Publié le 1 sept. 2022 à 15:30

C’est une petite révolution au pays de l’oncle Sam. La réforme fiscale passée cet été au Congrès a introduit pour la première fois une taxe sur les programmes de rachats d’actions, à hauteur de 1 % de la valeur des actions acquises. Le taux appliqué peut sembler faible voire symbolique, mais ce nouvel impôt devrait tout de même permettre de lever la coquette somme de 74 milliards de dollars sur dix ans, d’après le service de recherche du Congrès.

Cette taxe sur les rachats d’actions s’appliquera à partir du 1er janvier prochain, ce qui laisse l’opportunité aux entreprises américaines d’avancer leurs opérations pour échapper à l’impôt. Elles ont d’ailleurs accéléré les rachats d’actions ces dernières semaines. Les entreprises clientes de Bank of America ont ainsi racheté pour 3,2 milliards de dollars de leurs propres titres la semaine dernière, une frénésie inédite depuis début janvier.

Un impact limité

Les rachats d’actions ont explosé ces dernières années à Wall Street. En 2018, année du passage de la réforme fiscale de Donald Trump, les entreprises américaines ont dépensé plus de 1.000 milliards de dollars pour racheter leurs titres. Un record qui pourrait bien être battu cette année. Au premier trimestre, dernière période pour laquelle des données sont disponibles, les sociétés membres du S&P 500 ont effectué 281 milliards de dollars de rachats d’actions, un record absolu. Sur la même période, les dividendes versés se sont élevés à 137 milliards. A la mi-août, des programmes de plus de 850 milliards au total avaient déjà été annoncés, selon Goldman Sachs.

Au-delà de sa capacité à générer des revenus, les législateurs américains espèrent que cette nouvelle taxe poussera les entreprises à investir davantage dans leurs employés et leurs usines. Mais les experts se montrent le plus souvent sceptiques. « Les sociétés qui distribuent leurs bénéfices aux actionnaires, sous forme de dividendes ou de rachats, le font généralement parce qu’elles ne trouvent pas d’investissements intéressants », explique Steve Rosenthal du Tax Policy Center. « Et si une société ne rachète pas ses actions, elle peut toujours verser des dividendes », ajoute-t-il.
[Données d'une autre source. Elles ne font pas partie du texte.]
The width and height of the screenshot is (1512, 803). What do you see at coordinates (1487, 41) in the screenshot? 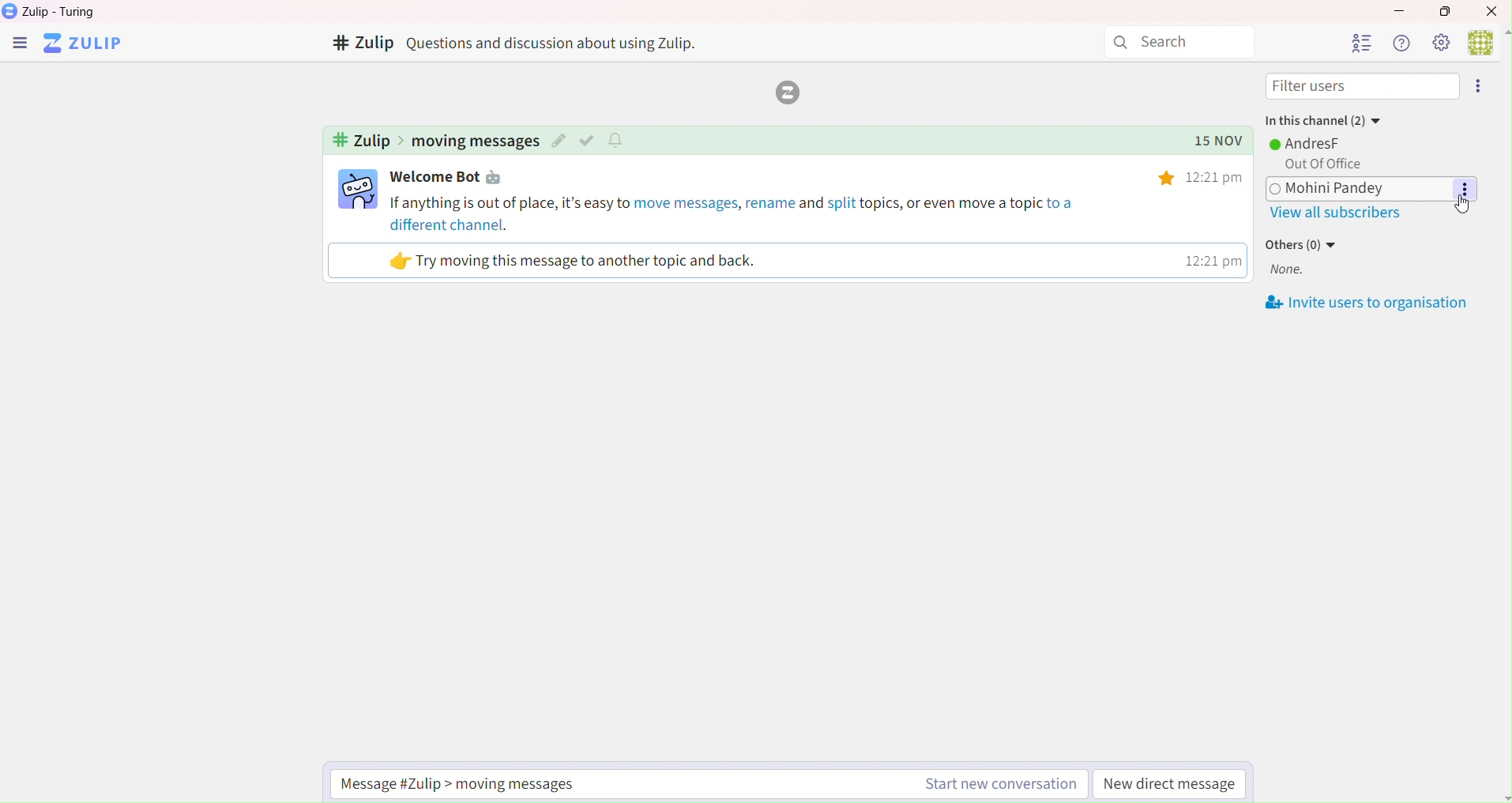
I see `User` at bounding box center [1487, 41].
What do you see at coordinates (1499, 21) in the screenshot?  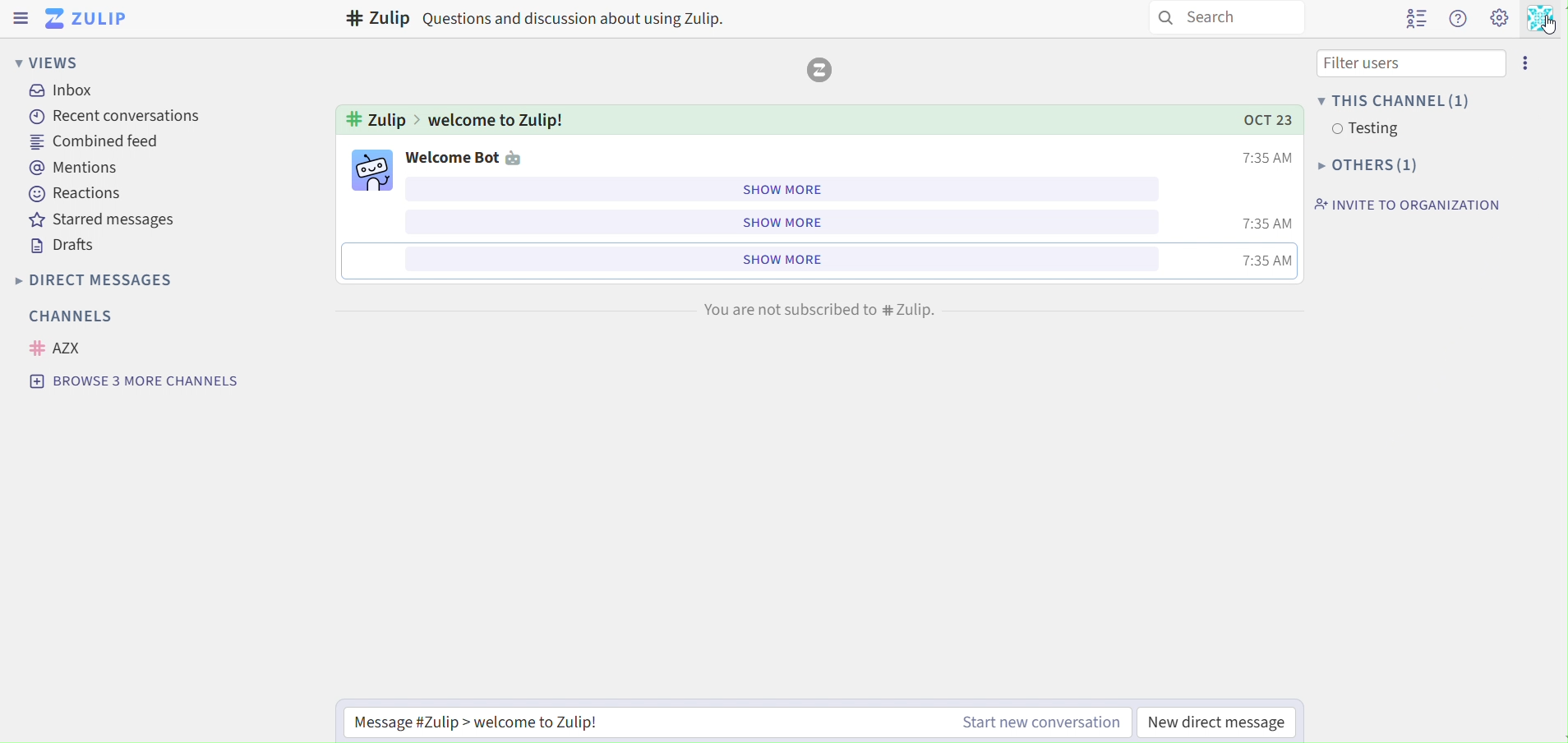 I see `setting` at bounding box center [1499, 21].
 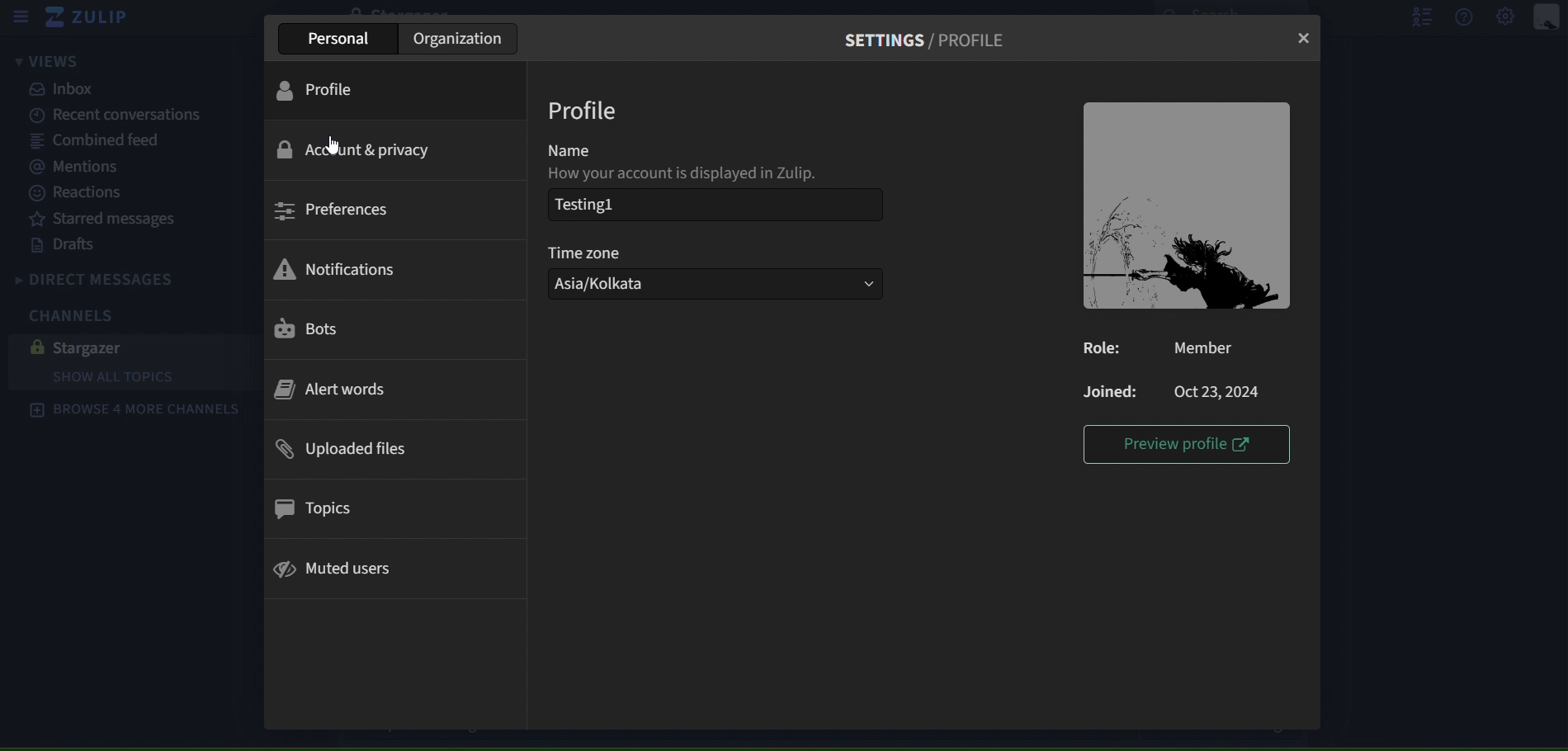 I want to click on alert words, so click(x=332, y=392).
Ce think tank (groupe de réflexion) estime que la nouvelle taxe aura pour effet d’encourager les sociétés à rééquilibrer les versements à leurs actionnaires en faveur des dividendes. L’impact reste toutefois limité avec un impôt de 1 % : les dividendes pourraient augmenter en conséquence de 1,5 %, estime-t-il. Mais même cet impact paraît bien incertain, car les dividendes resteront bien plus taxés que les rachats d’actions. Ils sont en effet soumis à un impôt sur les revenus du capital de 20 %.